◆ Information given ◆

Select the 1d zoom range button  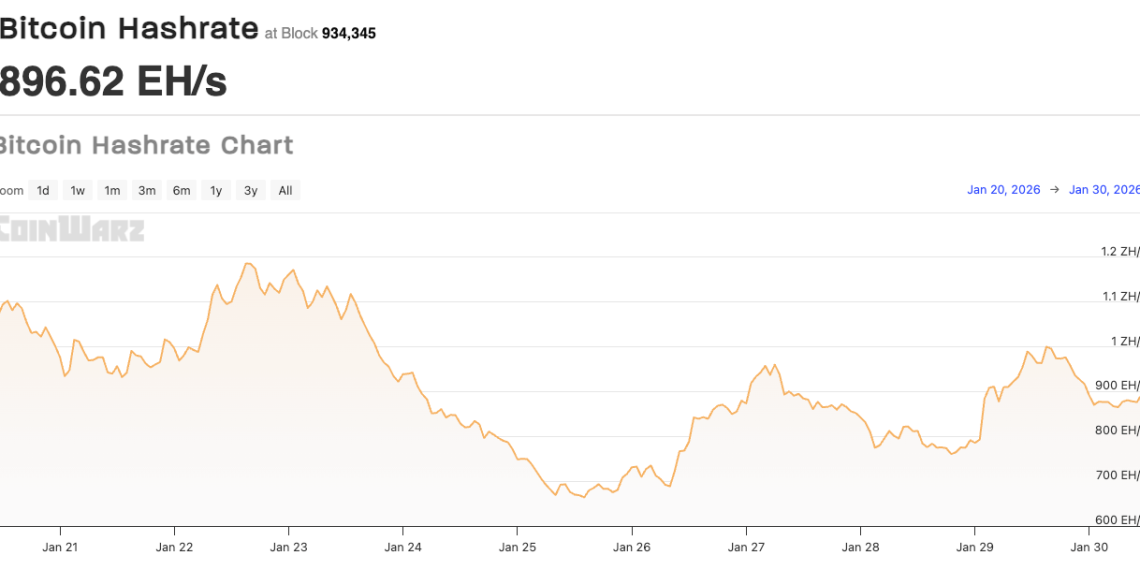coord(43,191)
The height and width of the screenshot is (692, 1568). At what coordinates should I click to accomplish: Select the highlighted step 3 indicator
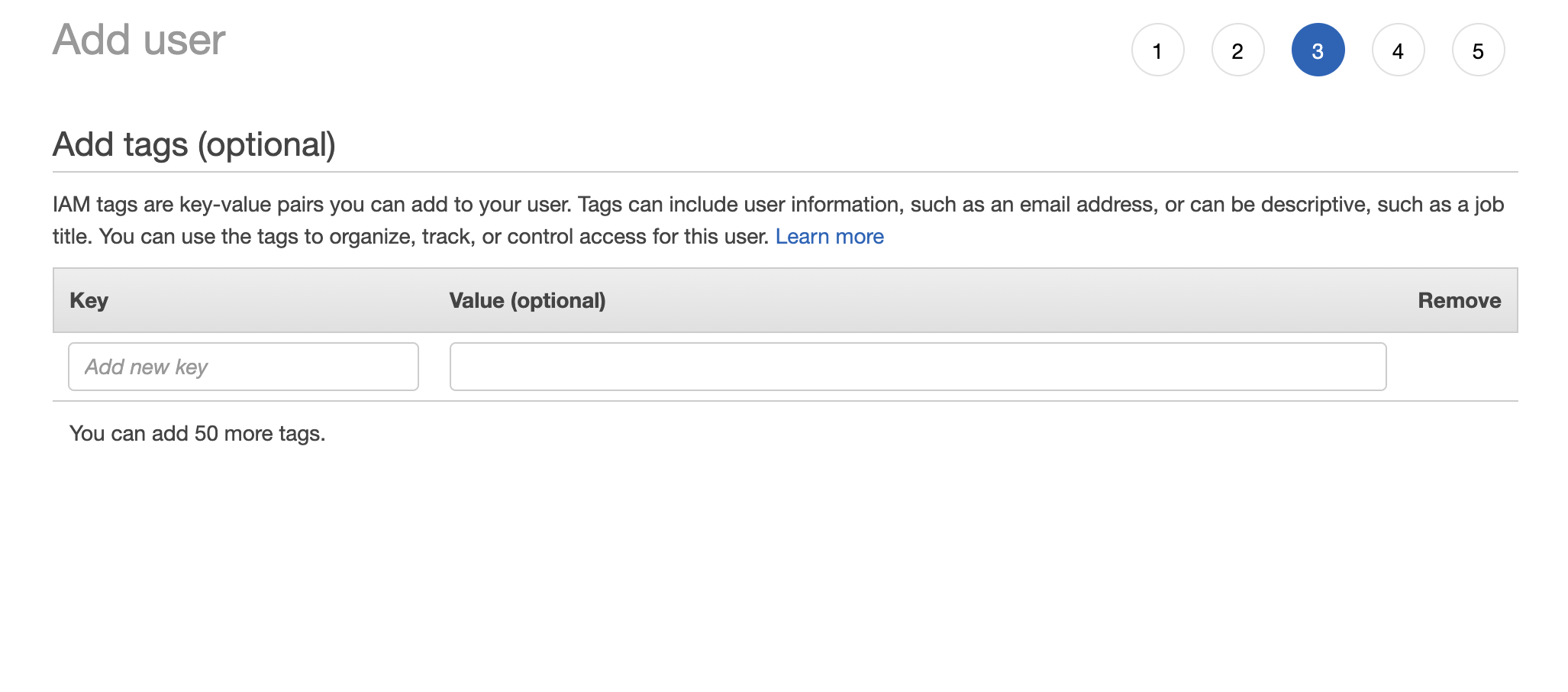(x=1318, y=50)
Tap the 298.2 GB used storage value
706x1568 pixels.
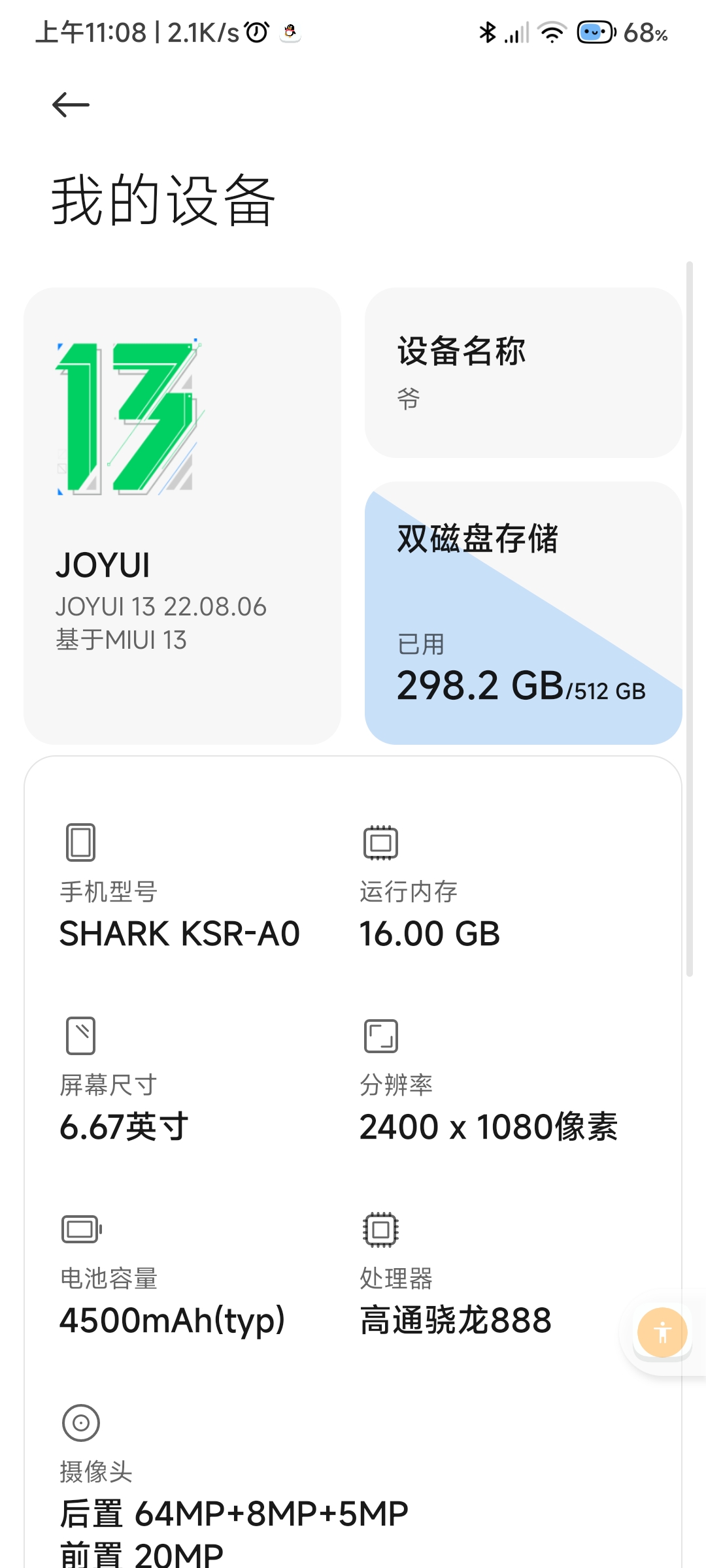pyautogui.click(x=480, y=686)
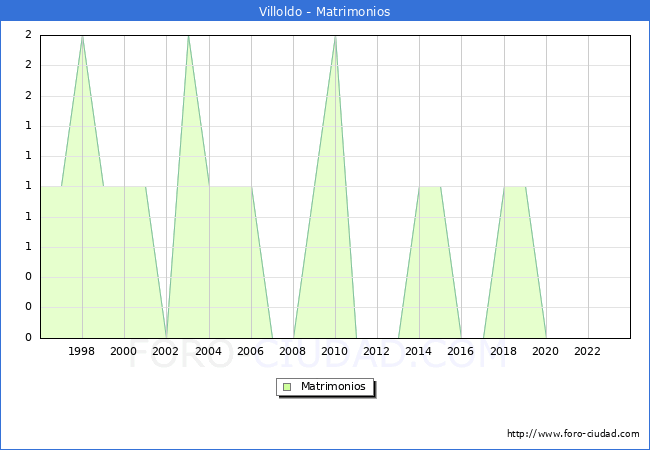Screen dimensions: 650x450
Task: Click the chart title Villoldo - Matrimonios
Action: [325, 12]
* * *
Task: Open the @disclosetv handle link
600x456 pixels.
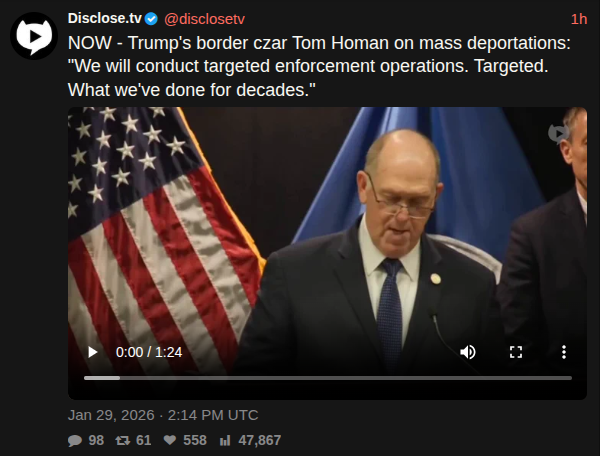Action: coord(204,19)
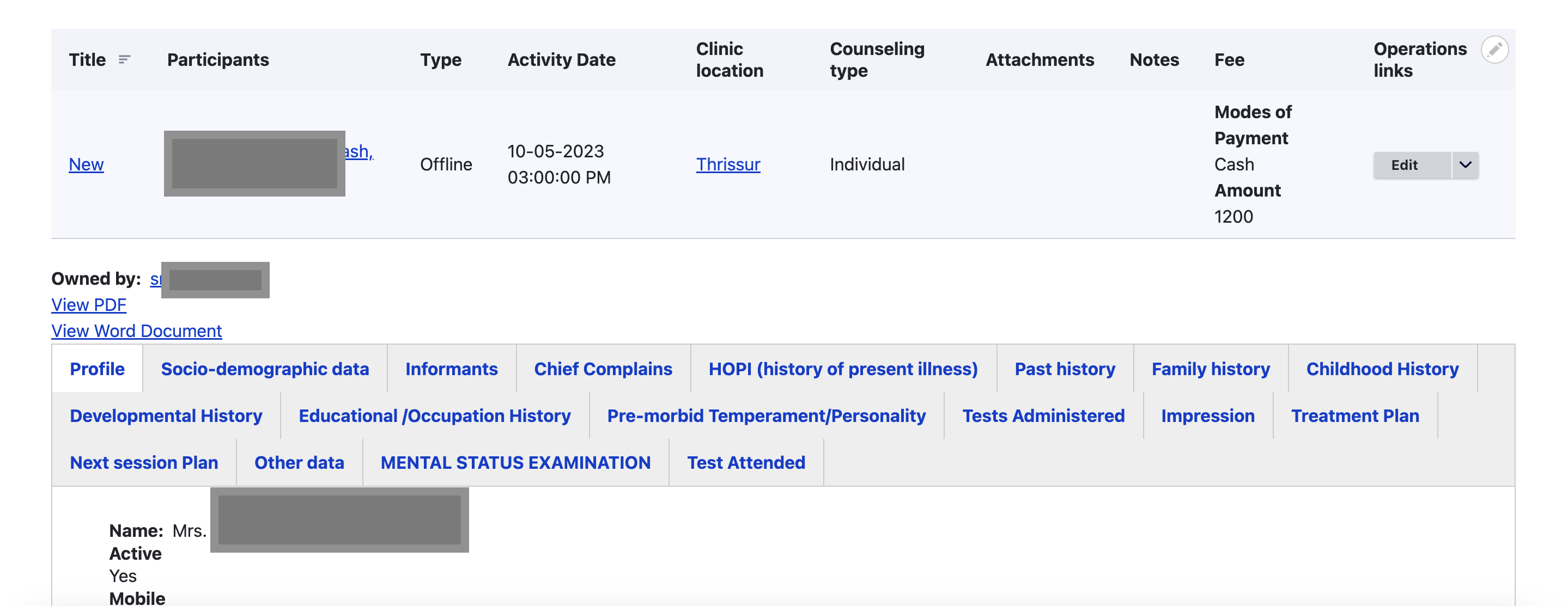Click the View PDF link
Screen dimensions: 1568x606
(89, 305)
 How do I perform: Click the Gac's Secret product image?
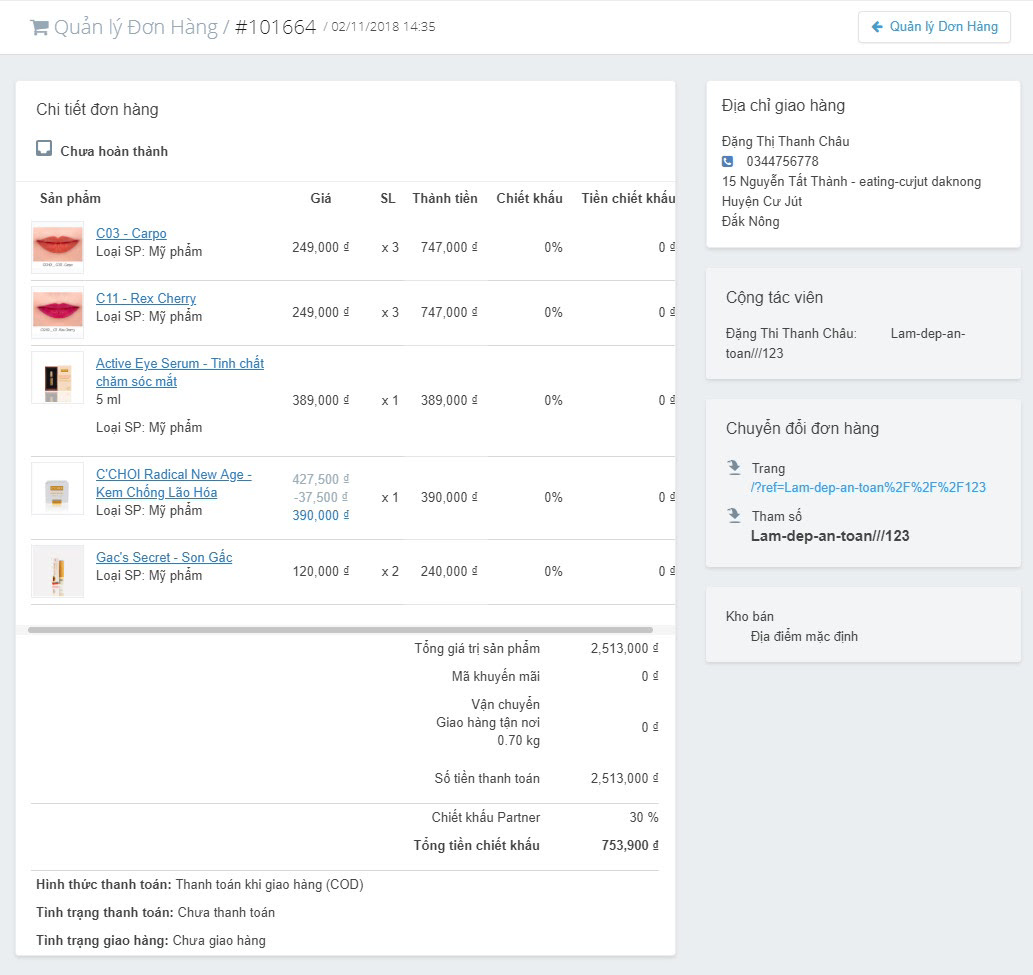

◆ Your goal ◆
Within the material above, find the part that opens with the line containing "600x456 pixels." and closes with the line containing "How do I perform: Click", and reproduce it exactly without the pictures.

◆ Output for this task ◆
600x456 pixels.
Action: coord(204,19)
Click the View PDF link
Screen dimensions: 1568x606
(89, 305)
 How do I perform: Click the Gac's Secret product image?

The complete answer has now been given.